Over the summer my son who was entering high school was assigned to read “Night” by Eliezer Wiesel, an overwhelmingly moving memoir of Mr. Wiesel, a Jewish inmate at the notorious Auschwitz concentration camp. Mr. Wiesel was brought to Auschwitz from Romania. He wrote of unspeakable horrors including one where a Jewish acquaintance who was deemed fit for work, was forced to work in the crematorium and pushed his own father into the oven.
Eliezer Wiesel suffered at German concentration camps from May 1944 until January 1945 at Auschwitz and then at another camp until early April 1945 when the Americans liberated him, a total of some eleven months. I knew about the notorious Auschwitz camp from my father who was a Ukrainian prisoner there from December 1941 until January 1945. My father suffered at German concentration camps for three and one-half years.

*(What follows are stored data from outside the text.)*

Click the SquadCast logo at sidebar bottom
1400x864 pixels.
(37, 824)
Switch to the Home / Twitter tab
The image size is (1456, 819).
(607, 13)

John Demjanjuk was a Red Army soldier, essentially Stalin's fodder at the battlefront, considered by his commander-in-chief less important than munitions. He was captured and endured life as a German Prisoner of War. The end of the war brought little respite since being from the USSR, John had to evade repatriation to the USSR, a nefarious scheme of the Yalta conference where the Allies became complicit in Stalin's crimes. Finally, he managed to emigrate to America and lived there generally peacefully until that peace was disturbed in 1976. What followed was thirty six-years of persecution by new tormentors, the Jews and Americans, and old ones the Russians and the Germans.
I knew John Demjanjuk and his family. I met him several times. He always impressed me as being warm, good-natured and of remarkable hopefulness. I met him last in the Munich prison in November 2009 on the eve of his trial. Frankly, neither he, his son, his German attorney nor I fully understood the charges against him. I suspect that the entire legal world marveled when the verdict came down against him. Similar charges had not been leveled against any human being. In fact, ethnic Germans had been amnestied from similar prosecution by the German government in the 1960’s. Here was a case that flew in the face of basic tenets of jurisprudence – selective prosecution, unequal treatment before the law, etc.
I am not suggesting that John Demjajnuk was a saint, after all he was a human being and, I am sure had many faults. I do consider him a martyr. He was a victim of German cruelty, Russian perjury, American irresponsibility at the very least, criminality possibly, and the immorality of the Jewish Holocaust industry. Certainly he has gone to a better place where the judge is not beholden to anyone, where therefore justice is evenhanded, and John should be rewarded for his egregious suffering. I am proud to have known him.